October 1990/Doctor C's Pointers®

Columns

Doctor C's Pointers®

Puzzles, Part 1

Rex Jaeschke

Rex Jaeschke is an independent computer consultant, author and seminar leader. He participates in both ANSI and ISO C Standards meetings and is the editor of The Journal of C Language Translation, a quarterly publication aimed at implementors of C language translation tools. Readers are encouraged to submit column topics and suggestions to Rex at 2051 Swans Neck Way, Reston, VA 22091 or via UUCP at uunet!aussie!rex or aussie!rex@uunet.uu.net.
If you have a solid background in one of various high-level languages, you can come to grips with much of C relatively quickly. However, there are quite a few "dark corners" of the language, preprocessor and library. In this issue, I'll begin a series of articles that examines a few of these darker corners involving functions. I've included the answers to the problems presented, but as a check to see how you are doing try to answer them on your own. (Even if you are a seasoned assembly language programmer, C still has enough idiosyncrasies of its own that you must master.)
Another reason for my presenting these puzzles is that they provide lots of interesting but unrelated bits of information. As such, they don't necessarily warrant a column of their own.

The Puzzles
1. If there is no function prototype in scope when a function is called, what does the compiler do? Why is it a bad idea to omit function declarations when those functions are called?
2. What is the order of evaluation in the expression a() - b() * c()?
3. Try compiling the following program. Explain why it runs without error.
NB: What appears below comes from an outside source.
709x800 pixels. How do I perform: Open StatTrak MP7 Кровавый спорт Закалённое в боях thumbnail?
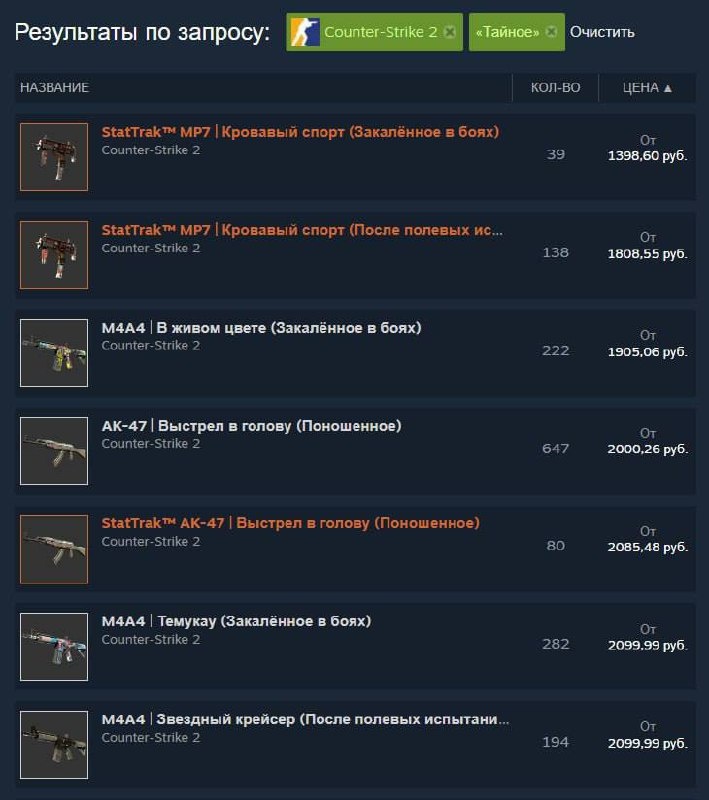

#include <stdio.h> main() { /*1*/ printf("Hello\n"); /*2*/ (printf)("Hello\n"); /*3*/ (*printf)("Hello\n"); /*4*/ (**printf)("Hello\n"); /*5*/ (***printf)("Hello\n"); }
4. Given the declaration int i, j = 2;, describe everything you can about expression i = (*v[++j]) (j).
5. When function f is called, what is the type of each argument actually passed to it? How must the function f be defined for the linkage to work reliably?

void f(char, short, ...); char c; short s; float f; f(c, s, f);
6. Given int f(void);, what is the value of the following expressions?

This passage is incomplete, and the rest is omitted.